• _Your goal_: Please rewrite the listing below with every "Collapse" changed to "Fold", leaving everything else unchanged.

• _Data for the task_:
* * *

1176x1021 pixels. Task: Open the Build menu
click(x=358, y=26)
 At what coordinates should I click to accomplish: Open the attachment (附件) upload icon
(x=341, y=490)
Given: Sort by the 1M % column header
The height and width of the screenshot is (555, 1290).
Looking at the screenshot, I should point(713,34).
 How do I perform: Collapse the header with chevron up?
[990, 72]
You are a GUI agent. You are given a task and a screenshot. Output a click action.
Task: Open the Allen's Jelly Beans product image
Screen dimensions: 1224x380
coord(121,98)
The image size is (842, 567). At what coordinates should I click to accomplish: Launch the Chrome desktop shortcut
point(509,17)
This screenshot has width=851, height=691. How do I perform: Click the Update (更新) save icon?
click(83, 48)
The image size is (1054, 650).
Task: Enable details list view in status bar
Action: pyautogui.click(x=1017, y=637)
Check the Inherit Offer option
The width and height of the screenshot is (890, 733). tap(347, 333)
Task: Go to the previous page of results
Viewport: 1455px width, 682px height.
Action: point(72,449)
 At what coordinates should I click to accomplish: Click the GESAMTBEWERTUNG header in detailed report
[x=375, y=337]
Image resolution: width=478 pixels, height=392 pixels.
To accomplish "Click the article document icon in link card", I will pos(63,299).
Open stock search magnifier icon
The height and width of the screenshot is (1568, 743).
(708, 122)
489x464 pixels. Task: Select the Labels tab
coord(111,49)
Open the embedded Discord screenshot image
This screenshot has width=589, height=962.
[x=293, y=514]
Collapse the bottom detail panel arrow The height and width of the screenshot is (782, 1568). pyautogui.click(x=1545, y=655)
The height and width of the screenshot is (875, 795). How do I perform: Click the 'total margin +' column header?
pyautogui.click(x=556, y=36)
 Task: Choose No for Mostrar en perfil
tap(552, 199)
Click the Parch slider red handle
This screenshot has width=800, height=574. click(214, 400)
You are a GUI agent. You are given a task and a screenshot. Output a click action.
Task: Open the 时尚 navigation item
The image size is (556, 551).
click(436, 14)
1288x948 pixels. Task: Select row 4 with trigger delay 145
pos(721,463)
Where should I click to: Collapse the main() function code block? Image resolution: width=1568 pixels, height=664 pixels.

* * *

• _Result of this task_:
1176x1021 pixels. Task: Open the Build menu
click(x=358, y=26)
 At what coordinates should I click to accomplish: Open the attachment (附件) upload icon
(x=341, y=490)
Given: Sort by the 1M % column header
The height and width of the screenshot is (555, 1290).
Looking at the screenshot, I should point(713,34).
 How do I perform: Fold the header with chevron up?
[990, 72]
You are a GUI agent. You are given a task and a screenshot. Output a click action.
Task: Open the Allen's Jelly Beans product image
Screen dimensions: 1224x380
coord(121,98)
The image size is (842, 567). At what coordinates should I click to accomplish: Launch the Chrome desktop shortcut
point(509,17)
This screenshot has width=851, height=691. How do I perform: Click the Update (更新) save icon?
click(83, 48)
The image size is (1054, 650).
Task: Enable details list view in status bar
Action: pyautogui.click(x=1017, y=637)
Check the Inherit Offer option
The width and height of the screenshot is (890, 733). tap(347, 333)
Task: Go to the previous page of results
Viewport: 1455px width, 682px height.
Action: point(72,449)
 At what coordinates should I click to accomplish: Click the GESAMTBEWERTUNG header in detailed report
[x=375, y=337]
Image resolution: width=478 pixels, height=392 pixels.
To accomplish "Click the article document icon in link card", I will pos(63,299).
Open stock search magnifier icon
The height and width of the screenshot is (1568, 743).
(708, 122)
489x464 pixels. Task: Select the Labels tab
coord(111,49)
Open the embedded Discord screenshot image
This screenshot has width=589, height=962.
[x=293, y=514]
Fold the bottom detail panel arrow The height and width of the screenshot is (782, 1568). pyautogui.click(x=1545, y=655)
The height and width of the screenshot is (875, 795). How do I perform: Click the 'total margin +' column header?
pyautogui.click(x=556, y=36)
 Task: Choose No for Mostrar en perfil
tap(552, 199)
Click the Parch slider red handle
This screenshot has width=800, height=574. click(214, 400)
You are a GUI agent. You are given a task and a screenshot. Output a click action.
Task: Open the 时尚 navigation item
The image size is (556, 551).
click(436, 14)
1288x948 pixels. Task: Select row 4 with trigger delay 145
pos(721,463)
Where should I click to: Fold the main() function code block? Image resolution: width=1568 pixels, height=664 pixels.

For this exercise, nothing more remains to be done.